In context: The tech industry is still suffering from a microchip shortage, and Europe is getting ready to invest a lot of billions to free itself from external dependencies. The EU Council will now need to negotiate with the European Parliament to decide its final proposal.

Much like the US, Europe could soon have its own "Chips Act" law. The European Council, one of the two legislative bodies of the EU, together with the European Parliament, has adopted a common position to propose the new regulation. The goal: strengthening the EU's competitiveness in semiconductor technologies.

While the United States has passed its CHIPS Act to boost domestic research and manufacturing of semiconductors, the EU's Chips Act should work like a monetary boost to build a novel industry capability in the most important technology business existing today.

Chips are "essential for a wide range of technological and digital products such as cars, household appliances and electronics," the EU Council's official press release says, and Europe is currently facing challenges in securing semiconductor supplying. The proposed Chips Act aims to reduce the EU's vulnerabilities and dependencies on foreign actors, which can easily influence the internal market due to geostrategic issues and supply chain disruptions.

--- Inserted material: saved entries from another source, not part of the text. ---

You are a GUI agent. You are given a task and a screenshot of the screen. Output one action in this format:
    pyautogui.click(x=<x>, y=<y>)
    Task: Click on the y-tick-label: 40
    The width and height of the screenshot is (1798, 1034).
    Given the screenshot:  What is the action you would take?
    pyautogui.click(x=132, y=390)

The Chips Act will provide a total of 43 billion euros in public and private investments, with three different pillars to spend all this money on: the Chips for Europe Initiative, to support technological capacity building and related research and innovation; a new framework to ensure security of supply and resilience by attracting increased investment; a mechanism to monitor the semiconductor supply chain and coordinate a quick reaction in crisis situations.

Part of the Chips Act money, namely € 3.3 billion, will go to fund the Chips for Europe Initiative alone. Together with the Chips Act, the EU Council is also proposing the creation of a new legal tool: the European Chips Infrastructure Consortium (ECIC), which would act as a legal entity that could implement actions and other tasks funded under the aforementioned Chips for Europe Initiative.

According to the EU Council's estimations, the global semiconductor industry will be worth around $1 trillion in 2030. Chip demand is expected to double between 2022 and 2030, with increased production for smartphones and personal computing, servers and data centers, automotive, consumer electronics, and more. The EU now has a 10% market share in the global semiconductor industry; with the Chips Act, the Old Continent plans to at least double its share by 2030.